Google App Engine

Modeling Entity Relationships

Rafe Kaplan, Software Engineer
June 2008

This is one of a series of in-depth articles discussing App Engine's datastore. To see the other articles in the series, see Related links.

Sure, the Getting Started Guide tells you what you need to know in order to fill properties for a simple App Engine model, but it's going to take more than that if you want to be able to represent real world concepts in the datastore. Whether you are new to web application development, or are used to working with SQL databases, this article is for those people who are ready to take a step into the next dimension of App Engine data representation.

Why would I need entity relationships?

Imagine you are building a snazzy new web application that includes an address book where users can store their contacts. For each contact the user stores, you want to capture the contact's name, birthday (which they mustn't forget!), address, telephone number, and company they work for.

When the user wants to add an address, they enter the information in to a form and the form saves the information in a model that looks something like this:

class Contact(db.Model):

    # Basic info.
    name = db.StringProperty()
    birth_day = db.DateProperty()

    # Address info.
    address = db.PostalAddressProperty()

    # Phone info.

RAW DATA
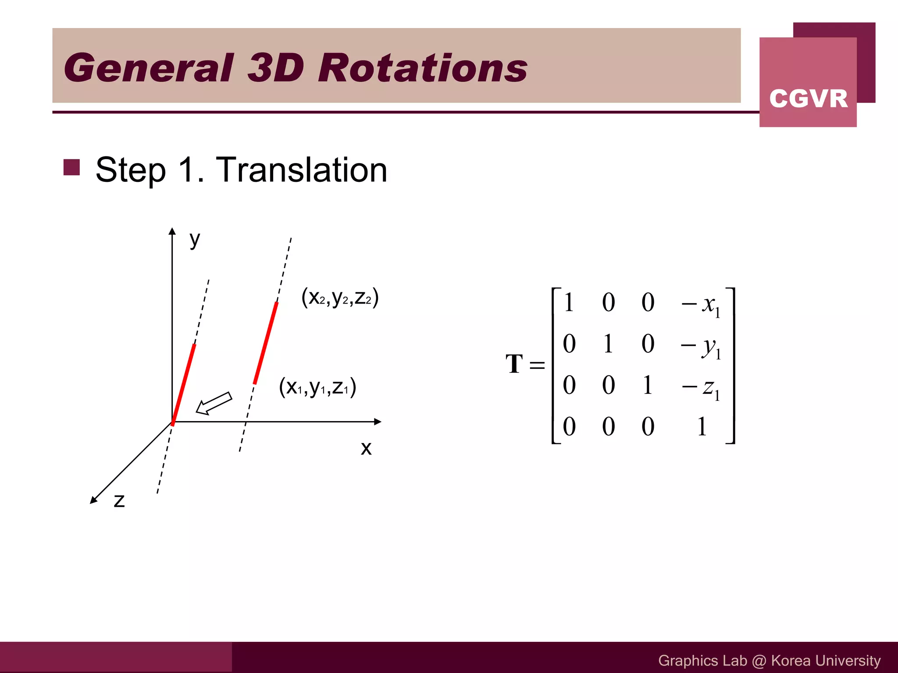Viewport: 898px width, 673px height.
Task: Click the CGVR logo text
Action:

WHAT IS EXPECTED
Based on the article on modeling entity relationships, say whether each statement agrees with it. Answer yes or no for each, quoting the words that decide it.
1. The article belongs to a series about App Engine's datastore.
2. In the Contact model, the address is stored with db.StringProperty().
3. The article is written only for readers who already work with SQL databases.
The data plays no part in this work.

SOLUTION FOR THIS EXERCISE
1. Yes: "This is one of a series of in-depth articles discussing App Engine's datastore."
2. No: "address = db.PostalAddressProperty()"
3. No: "Whether you are new to web application development, or are used to working with SQL databases, this article is for those people who are ready to take a step into the next dimension of App Engine data representation."